TYPES OF MS
Let me remind you and myself with the old classification of MS which I think is not correct any more and must be updated in my view. The time is going on and moving forward, and we definitely need to move on with it if we seriously aim to beat MS. I think MS will be cured one day, and that day is not going to be too far to wait for. I have already heard high authority professionals in MS management saying that in about 8 – 10 years we will be able to cure MS. Within a decade or even may be less; it is not a long time to wait for !.
The old classification of MS was:
- Relapsing & remitting.
- Secondary progressive.
- Primary progressive.

Secondary progressive MS (SPMS) can be with or without relapses depending on the elapsed time and the degree of degeneration.
That classification was not correct in the beginning, and it is not correct anymore , because it was based on our old understanding of MS. I am talking about 40 – 50 years ago, during which a revolution in understanding MS has happened. The revolution in knowing more about MS was not reflected on its classification.
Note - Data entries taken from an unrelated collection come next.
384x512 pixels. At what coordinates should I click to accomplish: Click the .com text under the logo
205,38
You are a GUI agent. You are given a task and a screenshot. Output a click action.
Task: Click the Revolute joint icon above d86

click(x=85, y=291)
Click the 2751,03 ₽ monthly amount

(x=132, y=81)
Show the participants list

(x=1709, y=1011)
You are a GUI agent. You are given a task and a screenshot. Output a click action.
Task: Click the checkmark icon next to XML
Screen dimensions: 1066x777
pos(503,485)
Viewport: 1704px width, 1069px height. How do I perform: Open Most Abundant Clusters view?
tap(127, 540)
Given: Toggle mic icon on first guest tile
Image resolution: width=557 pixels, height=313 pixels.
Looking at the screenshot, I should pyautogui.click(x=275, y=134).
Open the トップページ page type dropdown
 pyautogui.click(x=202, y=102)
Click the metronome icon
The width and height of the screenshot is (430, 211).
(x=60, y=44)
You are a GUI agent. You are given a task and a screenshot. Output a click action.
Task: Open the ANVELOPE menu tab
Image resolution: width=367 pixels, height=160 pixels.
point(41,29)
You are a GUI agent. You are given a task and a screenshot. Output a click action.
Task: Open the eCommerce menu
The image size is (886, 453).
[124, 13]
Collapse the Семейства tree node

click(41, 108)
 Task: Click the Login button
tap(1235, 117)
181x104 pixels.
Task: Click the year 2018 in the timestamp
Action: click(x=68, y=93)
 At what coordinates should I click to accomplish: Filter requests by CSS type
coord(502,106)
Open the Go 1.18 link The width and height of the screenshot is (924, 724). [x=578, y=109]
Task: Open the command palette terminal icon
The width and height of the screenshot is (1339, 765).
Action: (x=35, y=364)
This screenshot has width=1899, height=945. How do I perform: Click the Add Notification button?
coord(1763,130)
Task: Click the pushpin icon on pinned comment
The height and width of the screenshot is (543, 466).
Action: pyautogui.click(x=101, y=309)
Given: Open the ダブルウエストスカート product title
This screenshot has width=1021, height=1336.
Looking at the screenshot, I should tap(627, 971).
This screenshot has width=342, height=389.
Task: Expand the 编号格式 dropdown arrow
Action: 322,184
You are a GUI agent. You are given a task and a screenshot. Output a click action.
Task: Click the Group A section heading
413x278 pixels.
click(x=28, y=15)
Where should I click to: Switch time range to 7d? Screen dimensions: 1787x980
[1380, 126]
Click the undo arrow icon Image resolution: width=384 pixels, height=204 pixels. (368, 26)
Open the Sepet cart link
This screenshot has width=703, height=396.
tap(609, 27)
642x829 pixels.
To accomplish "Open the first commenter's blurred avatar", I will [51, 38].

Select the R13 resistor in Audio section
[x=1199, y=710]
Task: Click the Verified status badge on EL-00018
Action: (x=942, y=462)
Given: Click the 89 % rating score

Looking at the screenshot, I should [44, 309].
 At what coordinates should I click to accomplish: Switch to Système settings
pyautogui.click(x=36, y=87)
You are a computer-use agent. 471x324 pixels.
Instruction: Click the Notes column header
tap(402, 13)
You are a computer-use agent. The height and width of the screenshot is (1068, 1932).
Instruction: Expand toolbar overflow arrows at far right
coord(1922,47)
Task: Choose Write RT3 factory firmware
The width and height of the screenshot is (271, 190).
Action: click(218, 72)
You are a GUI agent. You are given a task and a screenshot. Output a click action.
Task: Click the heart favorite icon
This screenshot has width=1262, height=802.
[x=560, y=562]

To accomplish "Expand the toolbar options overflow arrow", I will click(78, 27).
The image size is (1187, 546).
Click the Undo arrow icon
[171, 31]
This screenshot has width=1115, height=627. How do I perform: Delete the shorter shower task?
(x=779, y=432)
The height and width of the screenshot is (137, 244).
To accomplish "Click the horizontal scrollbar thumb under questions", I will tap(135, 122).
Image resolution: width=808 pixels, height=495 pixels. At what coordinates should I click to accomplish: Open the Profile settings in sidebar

Let me show you this diagram to prove what I am talking about here:

There is nothing called secondary progressive MS de novo. Secondary progressive MS is obviously a secondary process following a primary one !. Secondary progressive type of MS can never be a separate class of MS. It is a process during which relapsing & remitting MS gets older and go deep through degeneration for it not to recover. It is when degeneration take over from inflammation, and that process is gradual. The time lapsed to reach that stage is difficult to predict i.e individual. There is always an interim phase during which both processes are combined i.e relapses & remissions with progression (SPMS with relapses. That mixture state may take some time before relapses cease and progression dominates.
Unfortunately, there is not a single test that tells us about the conversion (RRMS to SPMS), and it has to be a “clinical judgement” based on the course of events (history), but may be supported by increased MRI plaque load.
We can probably say in practice, there are only two types of MS:
- Relapsing & remitting MS, leading to secondary progressive MS of two types: a) SPMS with relapses. b) SPMS with no relapses.
- Primary progressive MS.
What about other forms of MS, such as the clinically isolated syndrome (CIS), Radiologically isolated syndromes(RIS), and the Benign MS(BMS) ?.
CIS is the first presentation of MS symptoms with radiological features are highly suggestive of MS, but the neurologist is unable to make a definite diagnosis of MS at that stage. That stage is called CIS, and in a good place with enough experience at least 50% will become definite MS in due time. I think that may be considered a separate class of MS.
Another type of MS presents in the beginning with symptoms suggestive of MS, and the MRI changes are classical of MS, but the patient remains very well with no significant progression over more than 10 years, with no new MRI changes, no relapses or hardly any one, and EDSS remains less than 2 ( I believe in EDDS 1.5 or less, but many authorities in the field of MS consider EDDS 2.5 or less). This BMS represents less than 5% of all MS.
It is fare to say that some MS authorities do not believe in something called BMS, and that view is very much respected. We need to do a proper research in this group of patients with very low EDSS, few demyelinating changes excluding spinal cord and cerebellum for at least 10 years. We could find out that those patients do represent a separate type of MS.
The latest classification of MS is:
- Relapsing MS
- Progressive MS (primary or secondary).
This new classification is very important when it comes to newer DMT which are used for progressive MS. Ocrelizumab (Ocrevus) is licensed for PPMS, but not for SPMS for no reason, but the research was done on PPMS !. Patients with SPMS should have access to this treatment if the pass the relapsing stage and their MS started to behave like PPMS.